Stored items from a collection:
◆ ◆ ◆ ◆

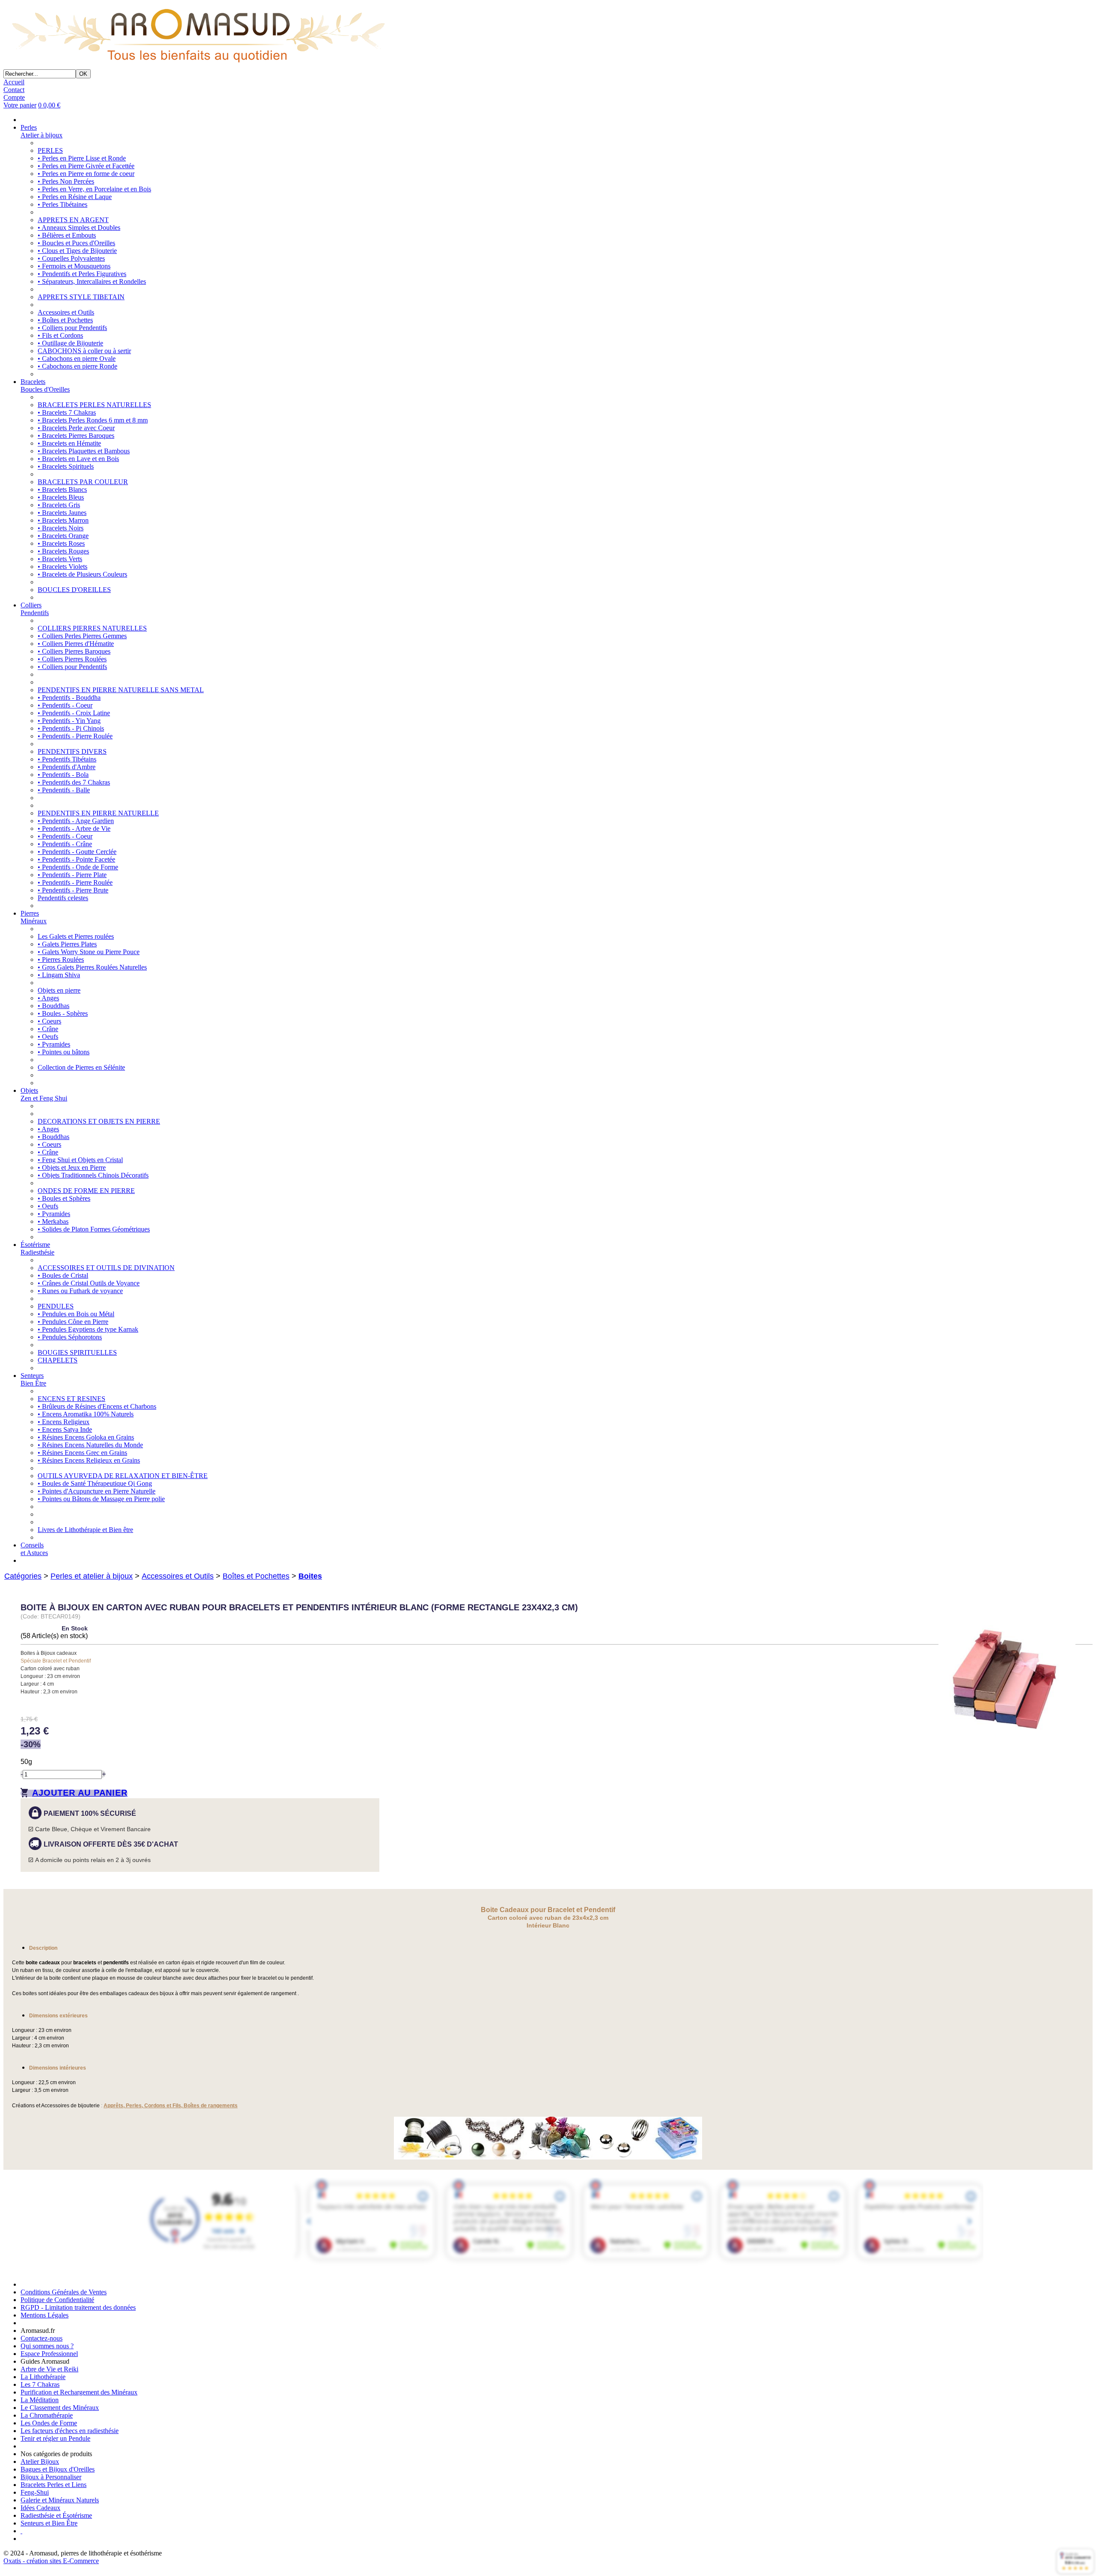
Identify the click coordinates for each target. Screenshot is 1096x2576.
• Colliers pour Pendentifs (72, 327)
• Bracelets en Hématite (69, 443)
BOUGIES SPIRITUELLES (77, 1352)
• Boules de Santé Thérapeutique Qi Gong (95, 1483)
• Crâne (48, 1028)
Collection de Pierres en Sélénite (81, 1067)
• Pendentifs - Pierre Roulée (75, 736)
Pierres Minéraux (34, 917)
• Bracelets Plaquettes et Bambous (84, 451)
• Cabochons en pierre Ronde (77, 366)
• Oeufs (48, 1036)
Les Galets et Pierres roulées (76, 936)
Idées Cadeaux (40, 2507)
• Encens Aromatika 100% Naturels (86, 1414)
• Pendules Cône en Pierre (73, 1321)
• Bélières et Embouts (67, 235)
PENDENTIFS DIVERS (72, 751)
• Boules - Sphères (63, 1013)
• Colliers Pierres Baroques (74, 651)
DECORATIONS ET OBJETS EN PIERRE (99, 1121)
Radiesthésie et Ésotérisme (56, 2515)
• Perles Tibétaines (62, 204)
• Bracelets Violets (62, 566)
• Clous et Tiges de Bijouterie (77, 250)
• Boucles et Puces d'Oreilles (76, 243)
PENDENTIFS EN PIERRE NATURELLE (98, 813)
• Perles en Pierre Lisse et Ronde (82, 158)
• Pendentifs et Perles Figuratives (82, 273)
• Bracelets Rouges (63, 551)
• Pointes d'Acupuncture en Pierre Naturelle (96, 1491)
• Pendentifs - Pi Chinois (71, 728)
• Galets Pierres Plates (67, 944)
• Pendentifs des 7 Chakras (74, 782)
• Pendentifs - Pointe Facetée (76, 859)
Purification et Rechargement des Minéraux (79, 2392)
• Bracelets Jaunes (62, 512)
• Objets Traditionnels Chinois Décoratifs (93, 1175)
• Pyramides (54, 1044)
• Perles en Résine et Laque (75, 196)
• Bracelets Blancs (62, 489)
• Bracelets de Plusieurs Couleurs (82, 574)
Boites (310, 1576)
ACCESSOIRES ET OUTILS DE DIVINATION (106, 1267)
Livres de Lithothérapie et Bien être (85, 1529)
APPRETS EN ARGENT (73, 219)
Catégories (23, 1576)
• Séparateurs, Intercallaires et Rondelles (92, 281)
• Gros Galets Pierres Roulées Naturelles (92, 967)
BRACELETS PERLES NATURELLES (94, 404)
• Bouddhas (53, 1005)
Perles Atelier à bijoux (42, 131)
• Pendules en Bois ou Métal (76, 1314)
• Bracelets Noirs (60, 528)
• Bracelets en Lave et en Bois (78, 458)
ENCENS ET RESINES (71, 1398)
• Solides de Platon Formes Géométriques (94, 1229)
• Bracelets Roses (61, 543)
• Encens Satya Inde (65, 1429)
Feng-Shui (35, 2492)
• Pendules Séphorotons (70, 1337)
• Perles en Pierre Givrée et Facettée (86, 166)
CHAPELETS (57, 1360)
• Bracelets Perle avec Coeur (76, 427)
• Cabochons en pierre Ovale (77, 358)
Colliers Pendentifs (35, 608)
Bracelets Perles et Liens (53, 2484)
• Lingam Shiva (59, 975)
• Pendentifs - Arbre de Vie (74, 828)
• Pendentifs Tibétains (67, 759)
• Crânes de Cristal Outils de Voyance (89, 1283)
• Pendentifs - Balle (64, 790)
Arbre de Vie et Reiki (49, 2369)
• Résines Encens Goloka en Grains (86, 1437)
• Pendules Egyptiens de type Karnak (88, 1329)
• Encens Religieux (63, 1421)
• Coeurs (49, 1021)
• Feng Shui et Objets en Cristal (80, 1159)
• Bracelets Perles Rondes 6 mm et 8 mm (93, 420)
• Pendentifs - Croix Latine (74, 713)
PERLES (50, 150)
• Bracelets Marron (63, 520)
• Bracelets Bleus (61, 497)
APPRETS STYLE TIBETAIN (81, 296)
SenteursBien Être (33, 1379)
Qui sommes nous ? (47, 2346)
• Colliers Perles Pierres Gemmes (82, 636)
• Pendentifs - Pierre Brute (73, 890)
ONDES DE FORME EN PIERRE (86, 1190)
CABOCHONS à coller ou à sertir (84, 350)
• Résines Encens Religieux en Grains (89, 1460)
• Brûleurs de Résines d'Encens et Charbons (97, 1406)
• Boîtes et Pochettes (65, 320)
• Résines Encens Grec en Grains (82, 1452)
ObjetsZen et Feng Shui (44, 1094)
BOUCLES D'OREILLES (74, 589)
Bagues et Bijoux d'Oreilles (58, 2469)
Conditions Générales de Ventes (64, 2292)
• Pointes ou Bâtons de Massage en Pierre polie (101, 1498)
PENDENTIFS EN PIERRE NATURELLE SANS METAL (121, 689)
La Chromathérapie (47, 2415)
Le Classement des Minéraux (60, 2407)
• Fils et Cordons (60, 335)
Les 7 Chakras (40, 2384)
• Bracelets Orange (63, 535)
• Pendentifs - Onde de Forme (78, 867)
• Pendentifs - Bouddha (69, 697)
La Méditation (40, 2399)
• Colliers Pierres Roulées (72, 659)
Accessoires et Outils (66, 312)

◆ ◆ ◆ ◆

__Exercise details__. An exact copy of the entries above, with no pictures, is the required answer.

__Result of this task__.
Identify the click coordinates for each target. Screenshot is 1096x2576.
• Colliers pour Pendentifs (72, 327)
• Bracelets en Hématite (69, 443)
BOUGIES SPIRITUELLES (77, 1352)
• Boules de Santé Thérapeutique Qi Gong (95, 1483)
• Crâne (48, 1028)
Collection de Pierres en Sélénite (81, 1067)
• Pendentifs - Pierre Roulée (75, 736)
Pierres Minéraux (34, 917)
• Bracelets Plaquettes et Bambous (84, 451)
• Cabochons en pierre Ronde (77, 366)
• Oeufs (48, 1036)
Les Galets et Pierres roulées (76, 936)
Idées Cadeaux (40, 2507)
• Encens Aromatika 100% Naturels (86, 1414)
• Pendules Cône en Pierre (73, 1321)
• Bélières et Embouts (67, 235)
PENDENTIFS DIVERS (72, 751)
• Boules - Sphères (63, 1013)
• Colliers Pierres Baroques (74, 651)
DECORATIONS ET OBJETS EN PIERRE (99, 1121)
Radiesthésie et Ésotérisme (56, 2515)
• Perles Tibétaines (62, 204)
• Bracelets Violets (62, 566)
• Clous et Tiges de Bijouterie (77, 250)
• Boucles et Puces d'Oreilles (76, 243)
PENDENTIFS EN PIERRE NATURELLE (98, 813)
• Perles en Pierre Lisse et Ronde (82, 158)
• Pendentifs et Perles Figuratives (82, 273)
• Bracelets Rouges (63, 551)
• Pointes d'Acupuncture en Pierre Naturelle (96, 1491)
• Pendentifs - Pi Chinois (71, 728)
• Galets Pierres Plates (67, 944)
• Pendentifs des 7 Chakras (74, 782)
• Pendentifs - Pointe Facetée (76, 859)
Purification et Rechargement des Minéraux (79, 2392)
• Bracelets Jaunes (62, 512)
• Objets Traditionnels Chinois Décoratifs (93, 1175)
• Pyramides (54, 1044)
• Perles en Résine et Laque (75, 196)
• Bracelets Blancs (62, 489)
• Bracelets de Plusieurs Couleurs (82, 574)
Boites (310, 1576)
ACCESSOIRES ET OUTILS DE DIVINATION (106, 1267)
Livres de Lithothérapie et Bien être (85, 1529)
APPRETS EN ARGENT (73, 219)
Catégories (23, 1576)
• Séparateurs, Intercallaires et Rondelles (92, 281)
• Gros Galets Pierres Roulées Naturelles (92, 967)
BRACELETS PERLES NATURELLES (94, 404)
• Bouddhas (53, 1005)
Perles Atelier à bijoux (42, 131)
• Pendules en Bois ou Métal (76, 1314)
• Bracelets Noirs (60, 528)
• Bracelets en Lave et en Bois (78, 458)
ENCENS ET RESINES (71, 1398)
• Solides de Platon Formes Géométriques (94, 1229)
• Bracelets Roses (61, 543)
• Encens Satya Inde (65, 1429)
Feng-Shui (35, 2492)
• Pendules Séphorotons (70, 1337)
• Perles en Pierre Givrée et Facettée (86, 166)
CHAPELETS (57, 1360)
• Bracelets Perle avec Coeur (76, 427)
• Cabochons en pierre Ovale (77, 358)
Colliers Pendentifs (35, 608)
Bracelets Perles et Liens (53, 2484)
• Lingam Shiva (59, 975)
• Pendentifs - Arbre de Vie (74, 828)
• Pendentifs Tibétains (67, 759)
• Crânes de Cristal Outils de Voyance (89, 1283)
• Pendentifs - Balle (64, 790)
Arbre de Vie et Reiki (49, 2369)
• Résines Encens Goloka en Grains (86, 1437)
• Pendules Egyptiens de type Karnak (88, 1329)
• Encens Religieux (63, 1421)
• Coeurs (49, 1021)
• Feng Shui et Objets en Cristal (80, 1159)
• Bracelets Perles Rondes 6 mm et 8 mm (93, 420)
• Pendentifs - Croix Latine (74, 713)
PERLES (50, 150)
• Bracelets Marron (63, 520)
• Bracelets Bleus (61, 497)
APPRETS STYLE TIBETAIN (81, 296)
SenteursBien Être (33, 1379)
Qui sommes nous ? (47, 2346)
• Colliers Perles Pierres Gemmes (82, 636)
• Pendentifs - Pierre Brute (73, 890)
ONDES DE FORME EN PIERRE (86, 1190)
CABOCHONS à coller ou à sertir (84, 350)
• Résines Encens Religieux en Grains (89, 1460)
• Brûleurs de Résines d'Encens et Charbons (97, 1406)
• Boîtes et Pochettes (65, 320)
• Résines Encens Grec en Grains (82, 1452)
ObjetsZen et Feng Shui (44, 1094)
BOUCLES D'OREILLES (74, 589)
Bagues et Bijoux d'Oreilles (58, 2469)
Conditions Générales de Ventes (64, 2292)
• Pointes ou Bâtons de Massage en Pierre polie (101, 1498)
PENDENTIFS EN PIERRE NATURELLE SANS METAL (121, 689)
La Chromathérapie (47, 2415)
Le Classement des Minéraux (60, 2407)
• Fils et Cordons (60, 335)
Les 7 Chakras (40, 2384)
• Bracelets Orange (63, 535)
• Pendentifs - Onde de Forme (78, 867)
• Pendentifs - Bouddha (69, 697)
La Méditation (40, 2399)
• Colliers Pierres Roulées (72, 659)
Accessoires et Outils (66, 312)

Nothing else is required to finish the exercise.